Exercise directions
Extract each line of the records below that contains the string "should". Case matters, so copy only lines where it appears with the same capitalization.

Dataset entries:
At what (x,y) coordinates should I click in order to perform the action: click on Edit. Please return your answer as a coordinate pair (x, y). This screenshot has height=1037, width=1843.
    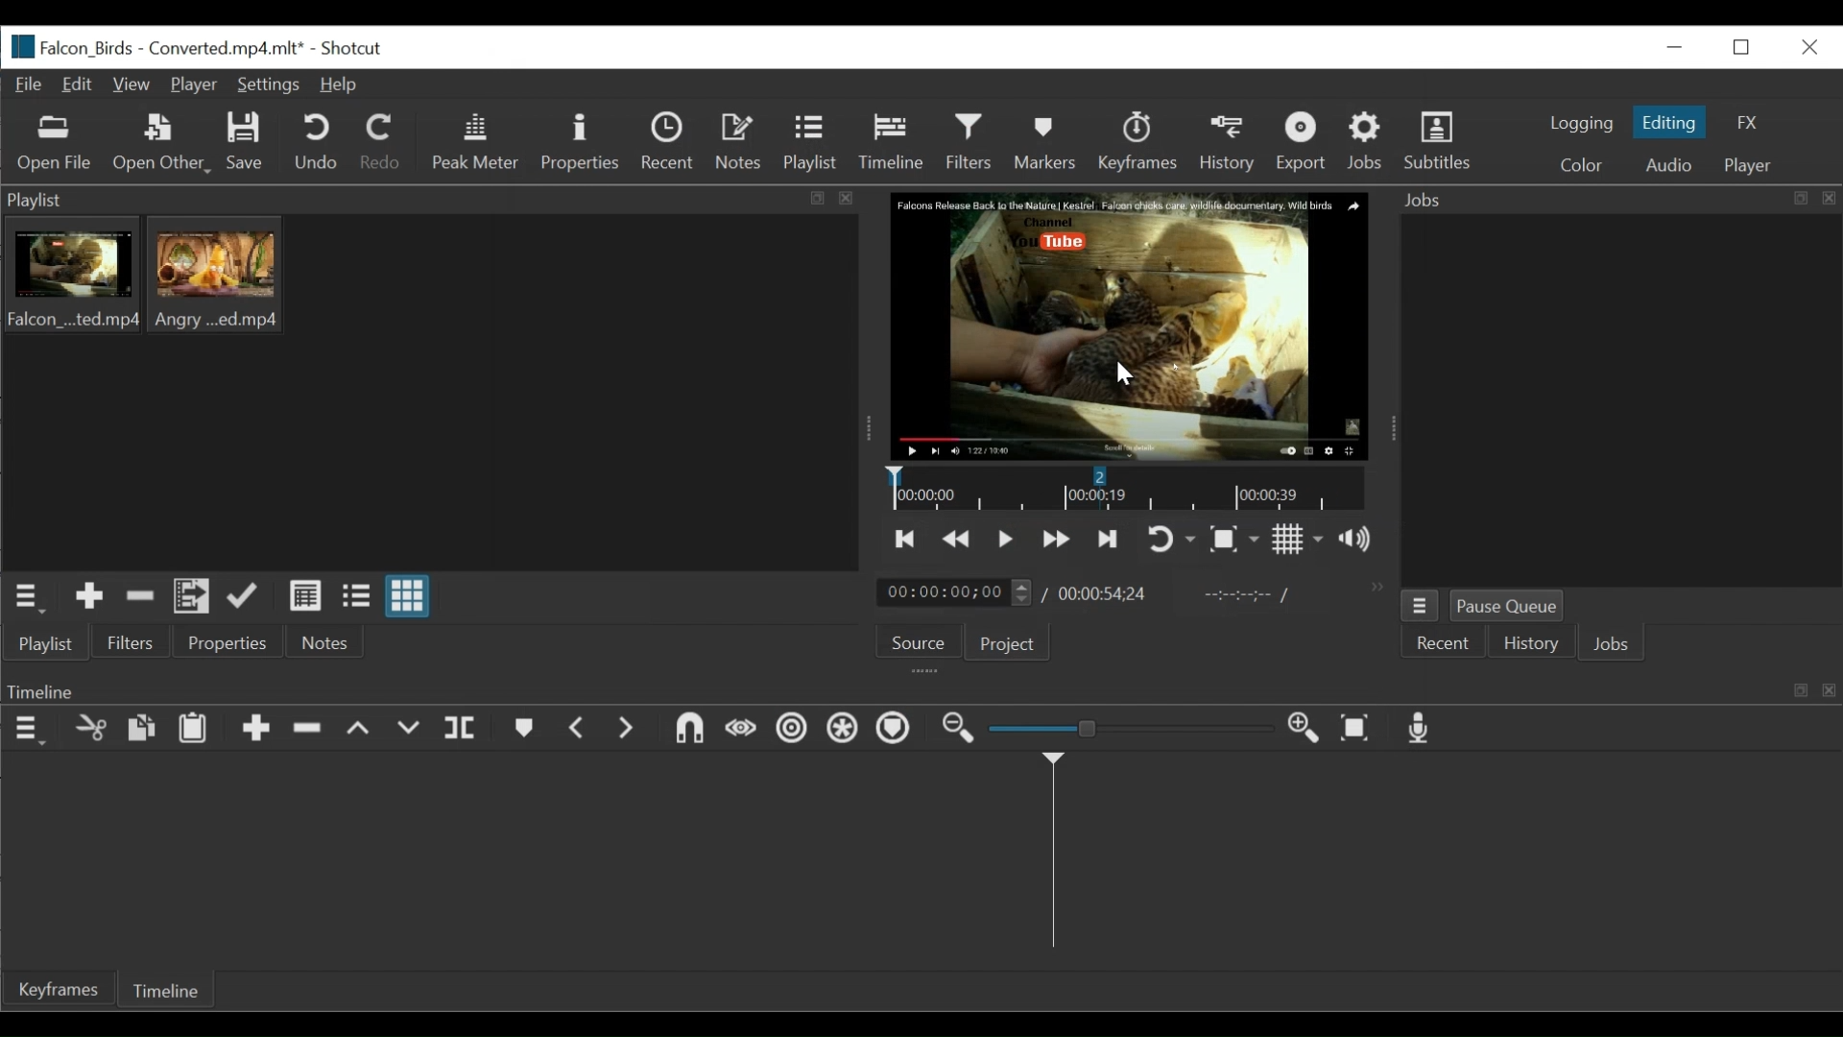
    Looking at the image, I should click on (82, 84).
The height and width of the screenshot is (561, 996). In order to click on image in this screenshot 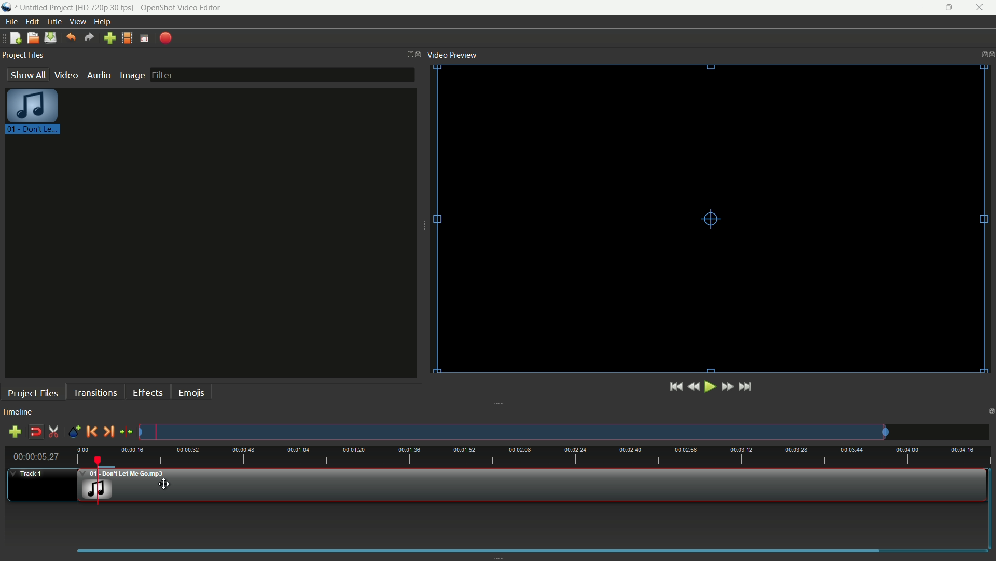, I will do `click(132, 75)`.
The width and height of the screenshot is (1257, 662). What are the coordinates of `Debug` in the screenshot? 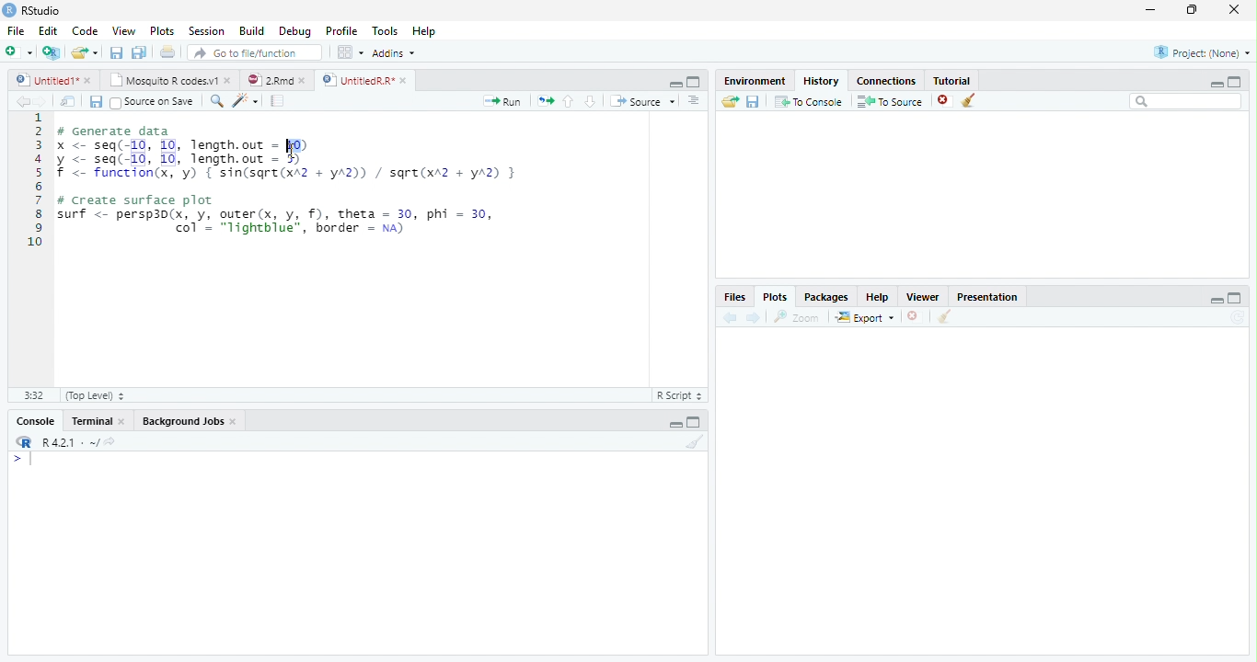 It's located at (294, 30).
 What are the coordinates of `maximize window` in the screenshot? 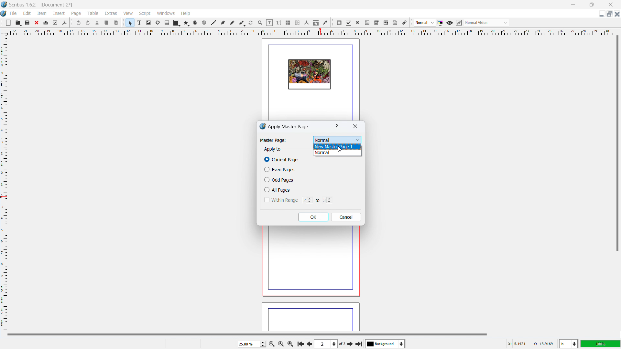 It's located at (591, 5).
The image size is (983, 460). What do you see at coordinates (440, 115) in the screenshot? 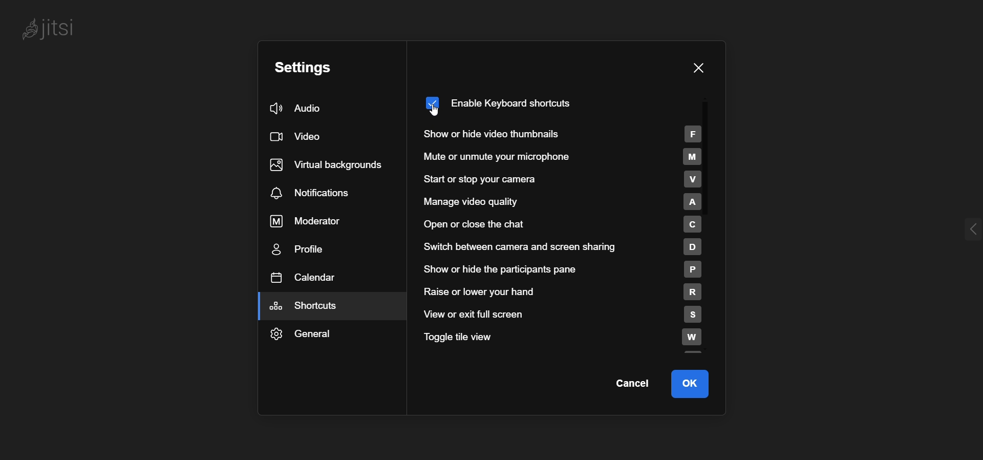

In response
At what (x,y) coordinates should I click in order to perform the action: click on Edit. Please return your answer as a coordinate pair (x, y). This screenshot has height=1037, width=1843.
    Looking at the image, I should click on (82, 84).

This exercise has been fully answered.